Emerson College: We Have No Legal Duty To Protect Students From Rape
BOSTON - SEPTEMBER 14: Installation ceremony for Emerson College President Lee Pelton. He has been president for a year but this is his official inauguration.(Photo by David L Ryan/The Boston Globe via Getty Images)
BOSTON - SEPTEMBER 14: Installation ceremony for Emerson College President Lee Pelton. He has been president for a year but this is his official inauguration.(Photo by David L Ryan/The Boston Globe via Getty Images)

In a response this week to a lawsuit from a rape survivor, Emerson College claimed it had no legal obligation to prevent the student from being sexually assaulted and argued the suit should be dismissed.

Jillian Doherty sued the Boston school in federal court last month. She had previously helped file a federal complaint against the school, prompting the current U.S. Department of Education investigation of the college. Doherty's suit contends Emerson's handling of her rape case exacerbated her depression and post-traumatic stress, and also negatively affected her grades, ultimately leading her to leave the school.

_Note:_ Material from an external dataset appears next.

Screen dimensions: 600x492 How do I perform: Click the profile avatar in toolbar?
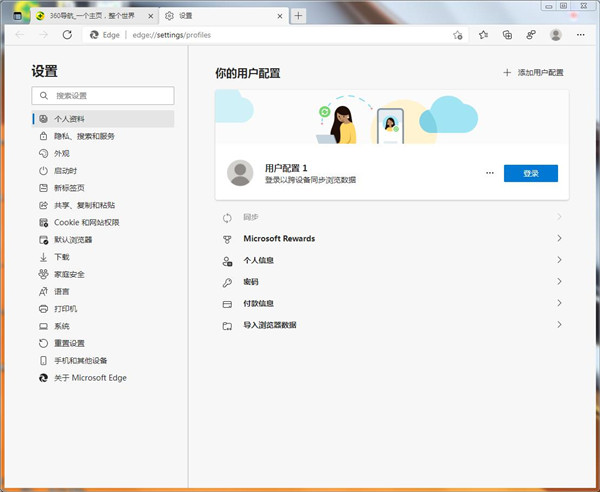(555, 34)
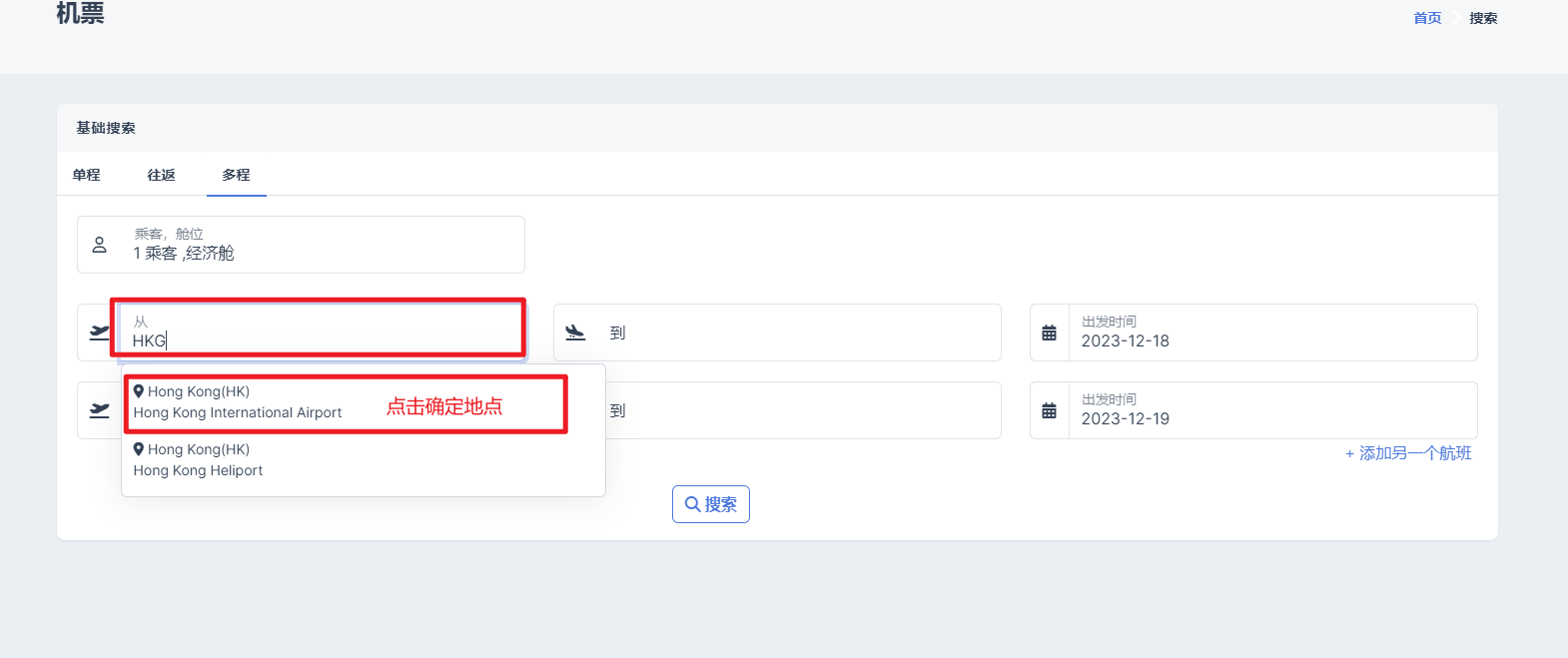Click the location pin icon for Hong Kong Heliport
The width and height of the screenshot is (1568, 658).
tap(139, 449)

"Absent unusual circumstances, there is no duty for a school to protect others from the criminal or wrongful acts of third persons," attorneys Harold Potter Jr., Paul Lannon Jr. and Katrina Chapman of Holland & Knight LLP wrote on behalf of Emerson, in a filing submitted Monday along with a motion for dismissal of the lawsuit.

In Doherty's case, the attorneys said, "Two students agreed to meet in one student's room and engaged in consensual sexual intercourse, followed by non-consensual intercourse. ... There is no duty to supervise adult students in their dorm rooms or prevent them from drinking alcohol."

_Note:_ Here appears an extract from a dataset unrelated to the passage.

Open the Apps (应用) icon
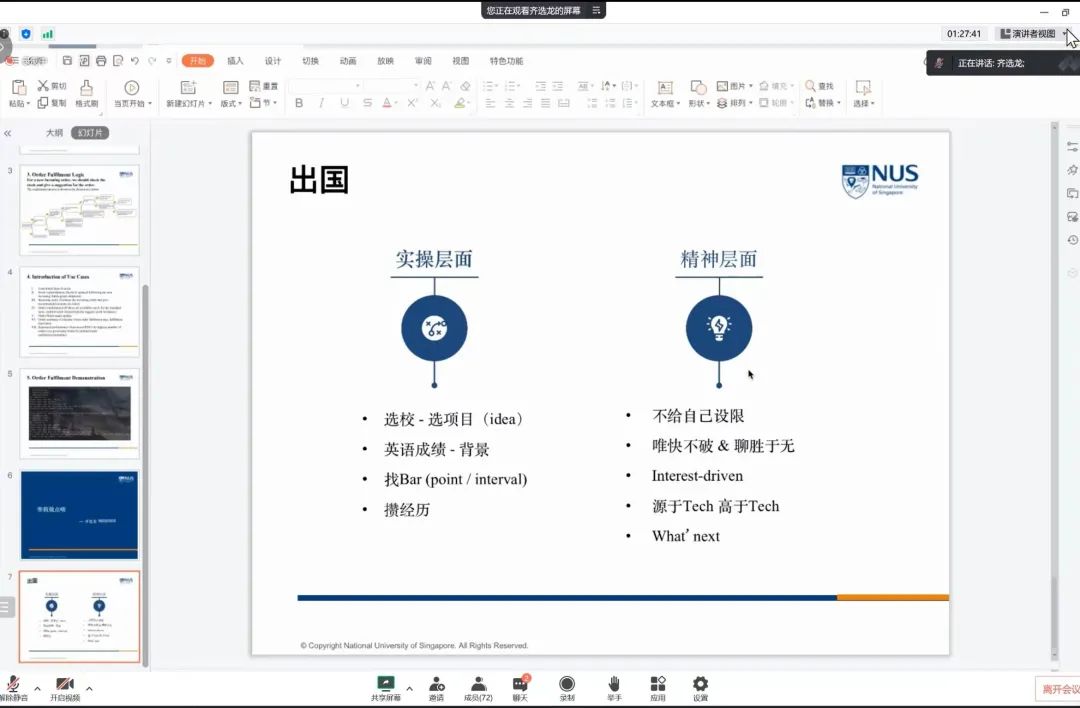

Doherty reported in March 2013 that she was anally raped by a fellow Emerson student while intoxicated. The college investigated and found him not responsible. When Doherty appealed, the school granted her a new judicial hearing, which led to his expulsion.

But Doherty's lawsuit said when Emerson investigated her sexual assault report initially, the school did not interview a key witness and did not allow her to have a lawyer. The suit also noted that Emerson permitted the accused to change his story, but then found him not responsible, even though the school said that ruling was made, in part, because Doherty had changed her version of events in at least one conversation.

Emerson's response does not contest those claims specifically. Instead, the school said Doherty was alleging the college's response to her sexual assault was "inadequate," which is not illegal.

"Even if [Doherty] could somehow prove that the College's response was inadequate, inadequacy alone does not equate to 'atrocious' or 'utterly intolerable' conduct," Emerson's attorneys wrote in their response.

Emerson's attorneys further argued that because there were no allegations the accused rapist harassed her after the sexual assault, Doherty was not subject to a hostile environment.

"As a matter of law, remedial measures cannot prove inadequate under Title IX if no further sexual harassment occurs," the college said in its filing.

An attorney for Doherty did not respond to a request for comment. Doherty has refrained from speaking directly to the media.